## [Records supplied]
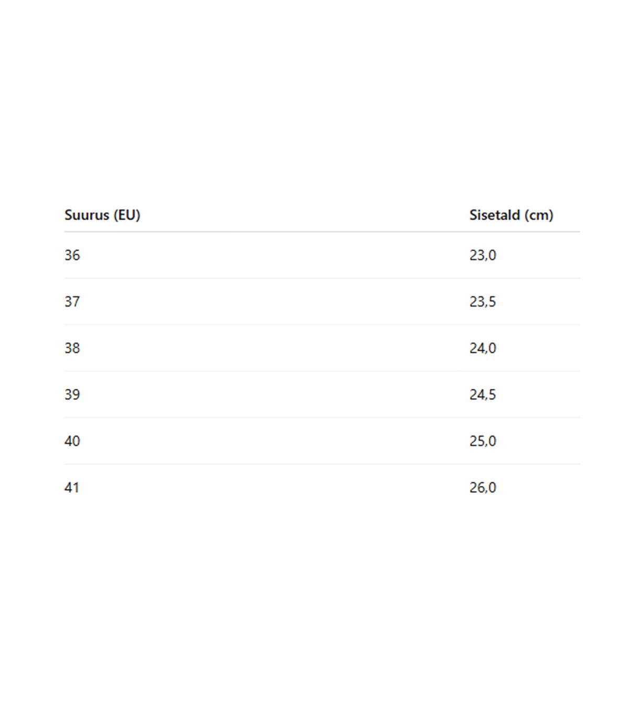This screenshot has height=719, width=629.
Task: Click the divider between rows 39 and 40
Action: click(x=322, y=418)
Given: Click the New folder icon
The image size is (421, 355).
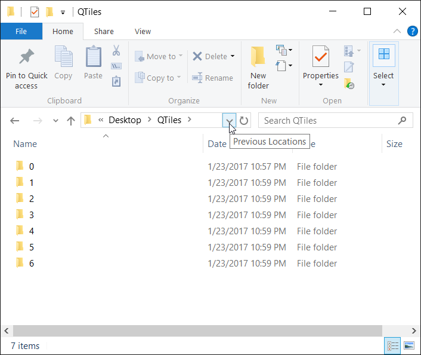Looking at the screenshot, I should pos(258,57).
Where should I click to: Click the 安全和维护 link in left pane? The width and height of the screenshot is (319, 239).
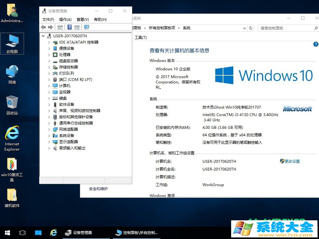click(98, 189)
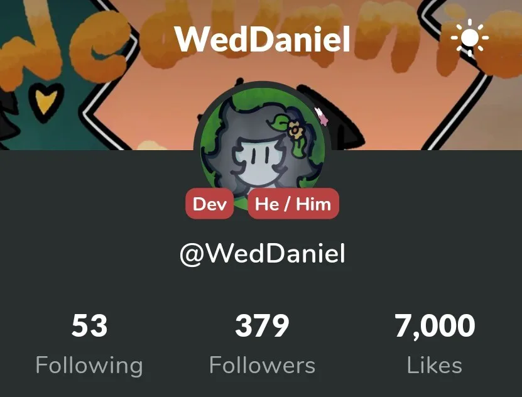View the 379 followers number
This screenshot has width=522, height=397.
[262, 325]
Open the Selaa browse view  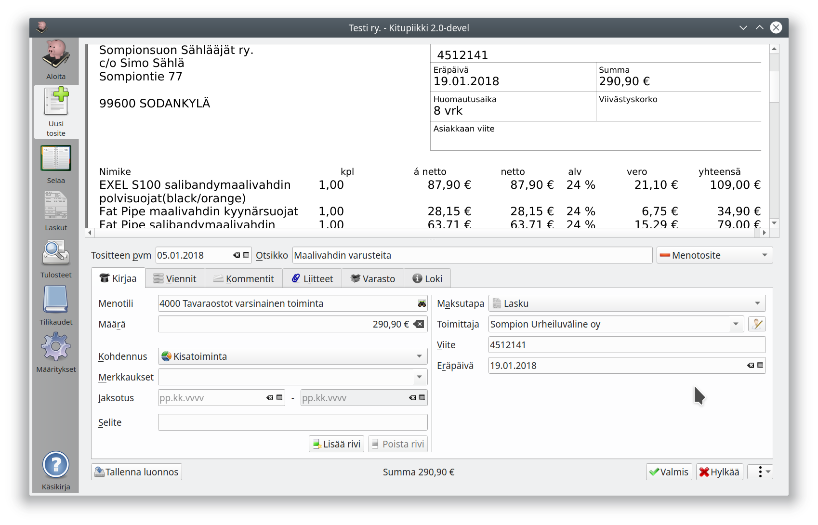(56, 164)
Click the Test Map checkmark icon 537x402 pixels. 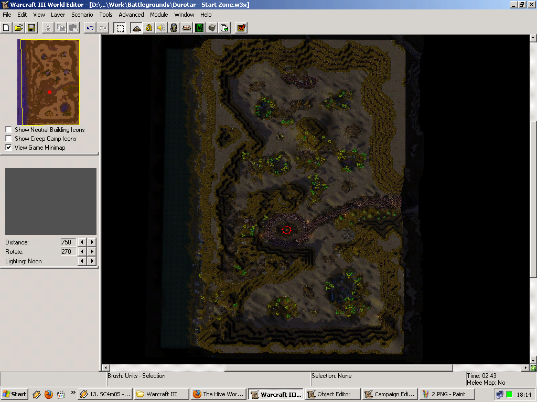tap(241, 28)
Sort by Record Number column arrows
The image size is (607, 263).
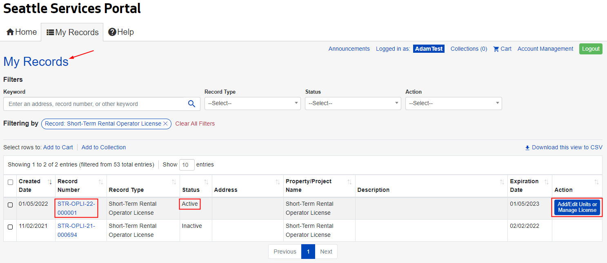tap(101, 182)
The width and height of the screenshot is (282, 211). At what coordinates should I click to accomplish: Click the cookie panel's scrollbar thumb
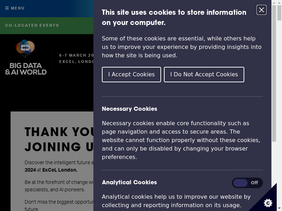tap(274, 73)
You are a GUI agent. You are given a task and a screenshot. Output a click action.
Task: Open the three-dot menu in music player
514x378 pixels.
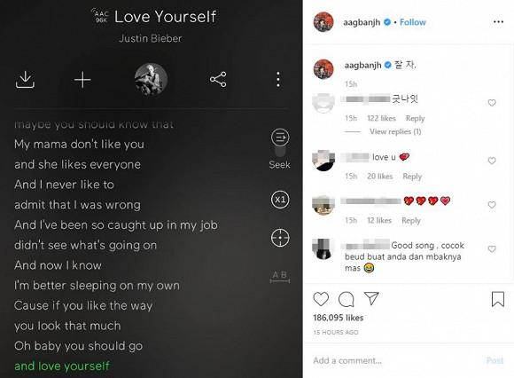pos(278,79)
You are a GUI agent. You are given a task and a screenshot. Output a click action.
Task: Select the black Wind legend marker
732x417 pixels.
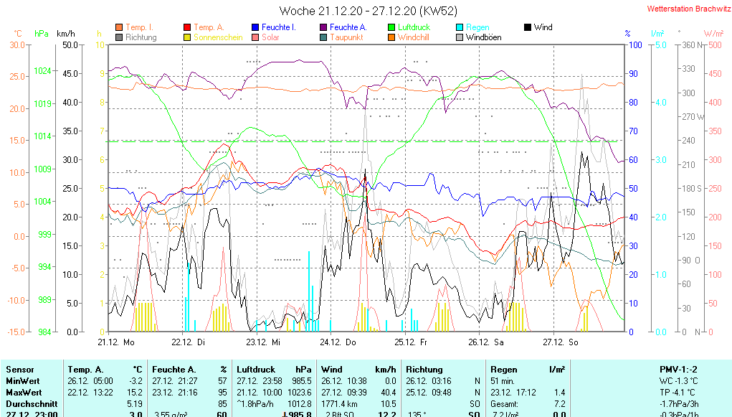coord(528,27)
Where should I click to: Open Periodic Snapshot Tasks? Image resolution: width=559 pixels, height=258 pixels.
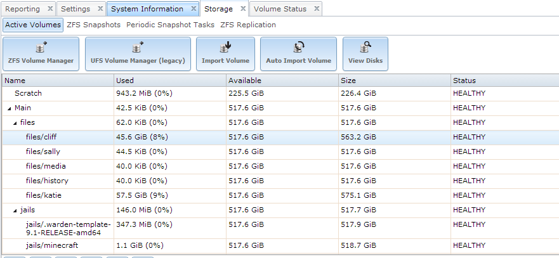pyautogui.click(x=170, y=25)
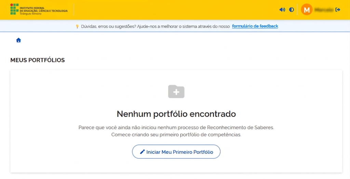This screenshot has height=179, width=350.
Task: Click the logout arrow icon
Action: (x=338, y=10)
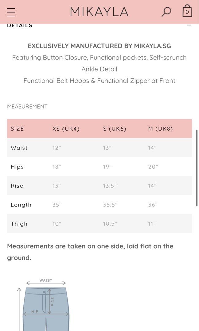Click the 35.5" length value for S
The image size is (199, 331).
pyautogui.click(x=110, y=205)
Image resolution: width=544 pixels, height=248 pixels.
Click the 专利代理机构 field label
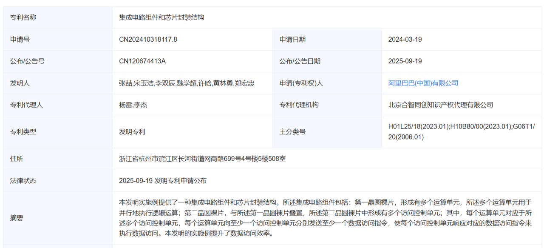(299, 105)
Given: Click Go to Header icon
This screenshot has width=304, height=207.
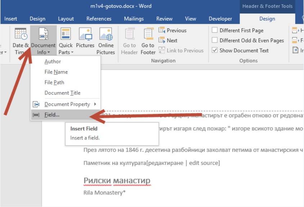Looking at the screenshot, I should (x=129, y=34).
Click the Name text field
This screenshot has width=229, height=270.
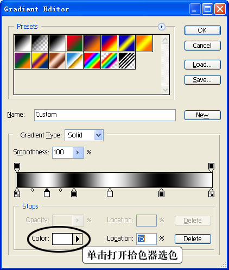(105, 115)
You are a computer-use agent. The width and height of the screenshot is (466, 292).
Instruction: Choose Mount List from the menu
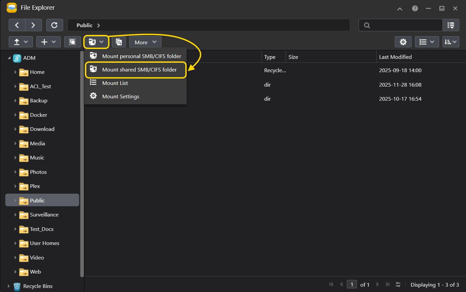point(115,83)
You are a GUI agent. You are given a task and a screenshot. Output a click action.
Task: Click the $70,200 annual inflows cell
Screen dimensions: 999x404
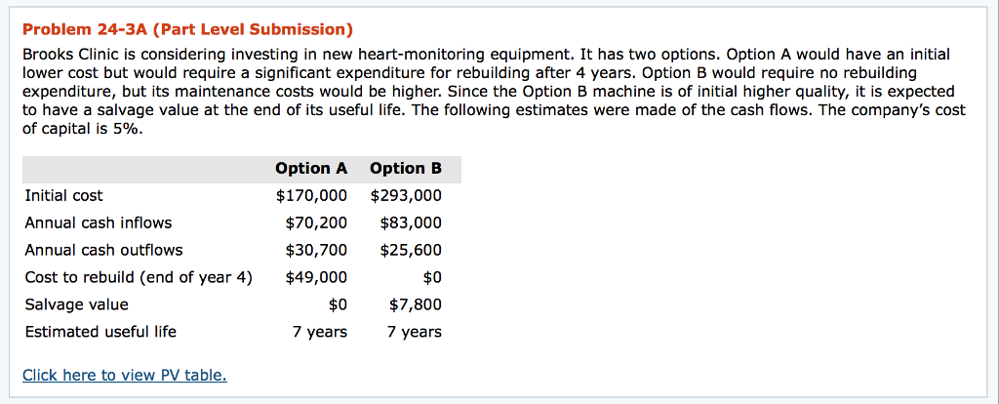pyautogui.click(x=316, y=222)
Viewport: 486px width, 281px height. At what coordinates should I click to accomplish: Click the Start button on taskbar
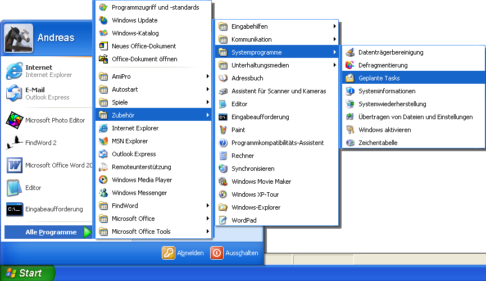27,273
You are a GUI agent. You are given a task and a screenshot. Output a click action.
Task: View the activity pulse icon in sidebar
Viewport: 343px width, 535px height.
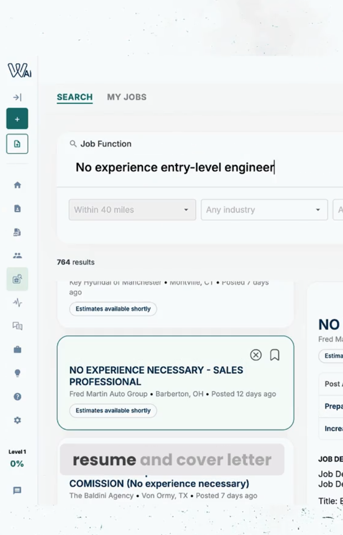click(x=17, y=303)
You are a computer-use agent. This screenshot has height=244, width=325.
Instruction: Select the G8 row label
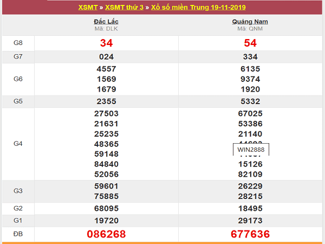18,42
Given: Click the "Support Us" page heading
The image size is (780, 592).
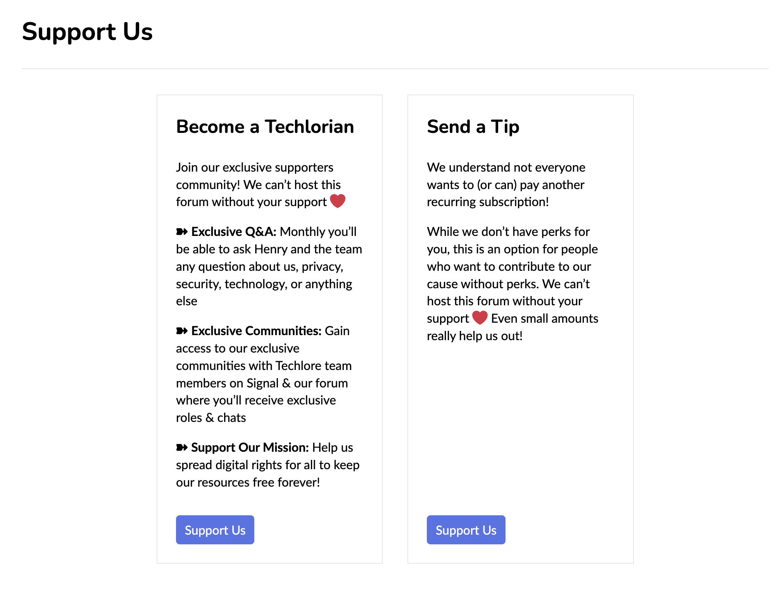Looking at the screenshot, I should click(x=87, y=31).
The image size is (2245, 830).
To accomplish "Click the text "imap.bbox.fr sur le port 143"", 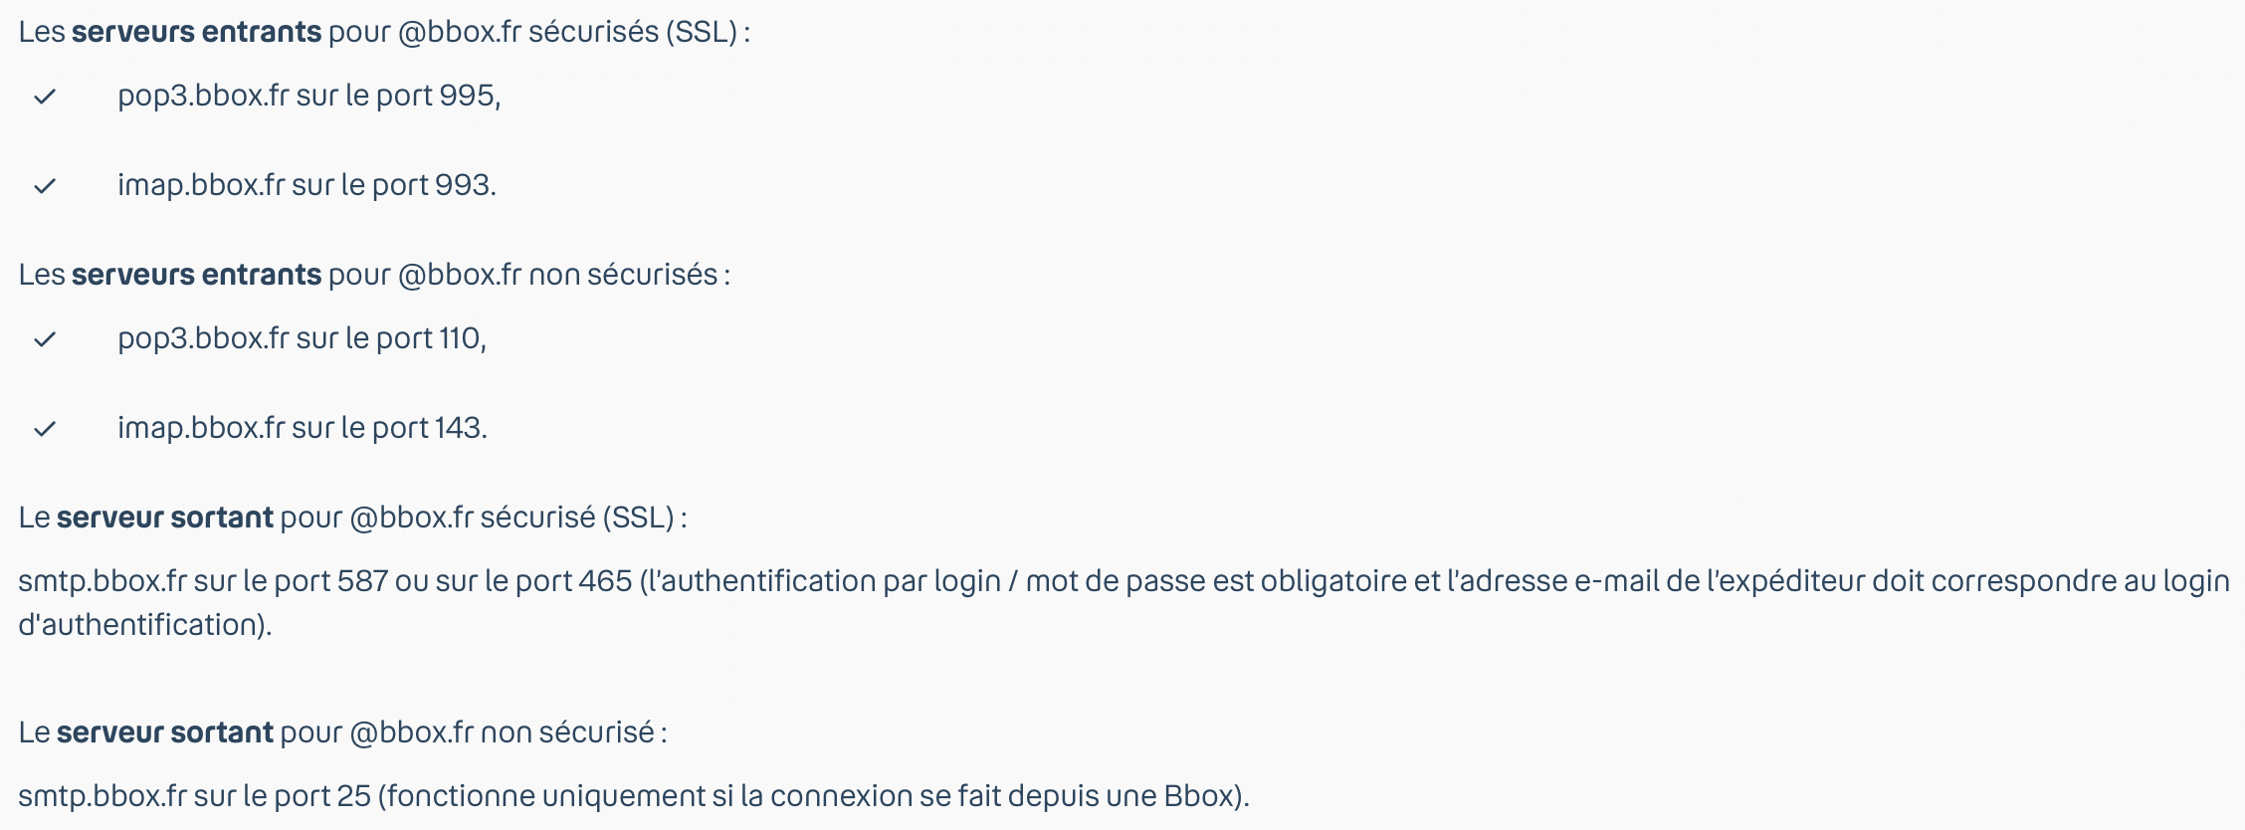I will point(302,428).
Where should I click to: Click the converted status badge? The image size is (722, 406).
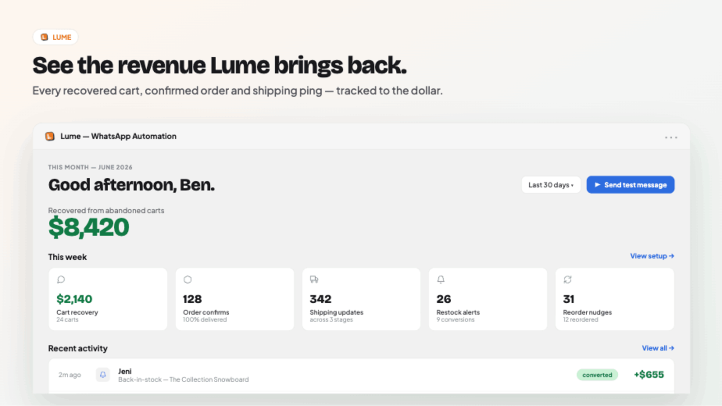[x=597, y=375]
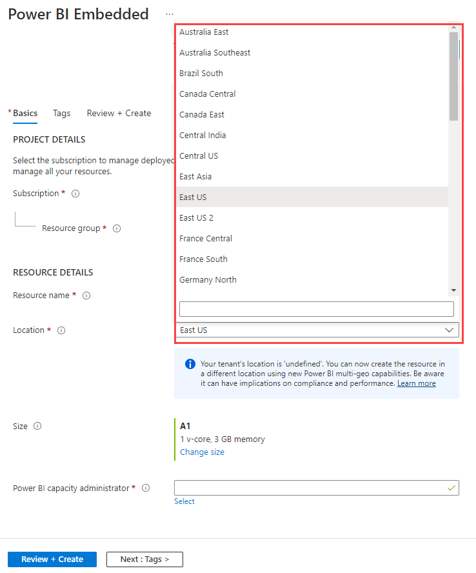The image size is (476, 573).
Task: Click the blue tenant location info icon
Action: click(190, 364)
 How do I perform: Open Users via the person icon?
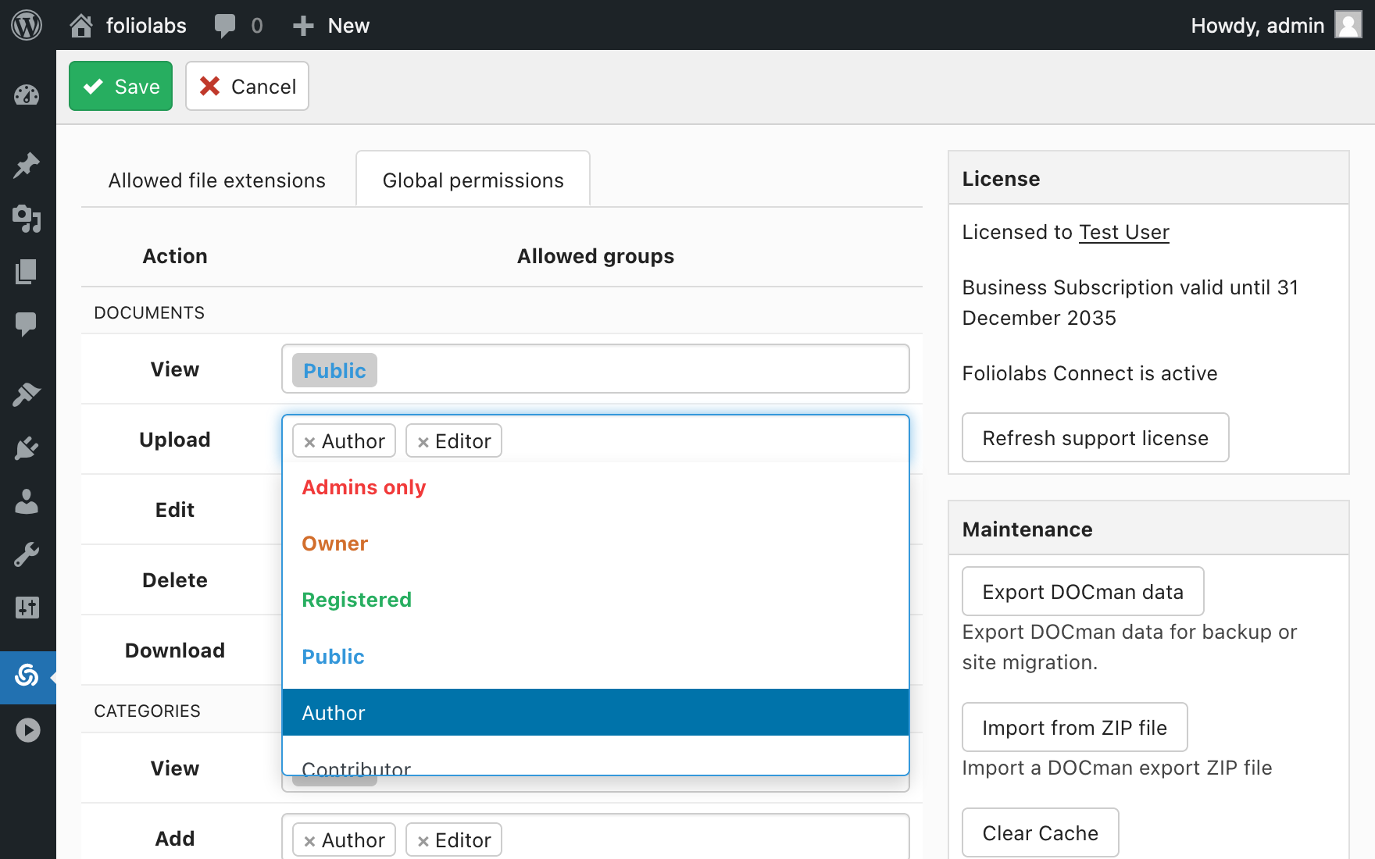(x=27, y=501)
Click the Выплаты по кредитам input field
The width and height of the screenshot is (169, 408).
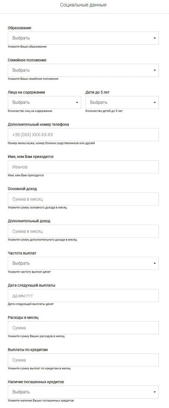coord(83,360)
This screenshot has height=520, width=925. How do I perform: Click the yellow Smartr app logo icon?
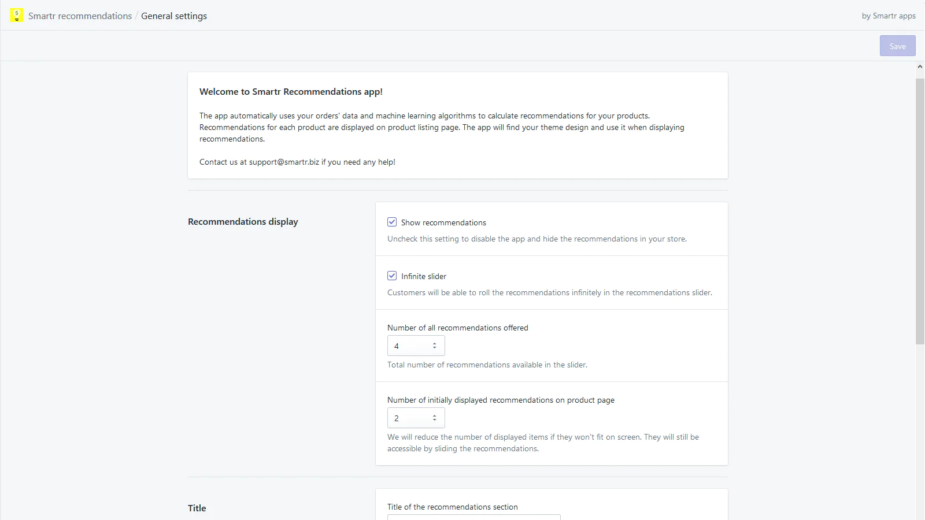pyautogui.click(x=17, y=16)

## [Brief]
From the records above, state how many lines contain the word "computer", and leave out everything else.

## [Reply]
2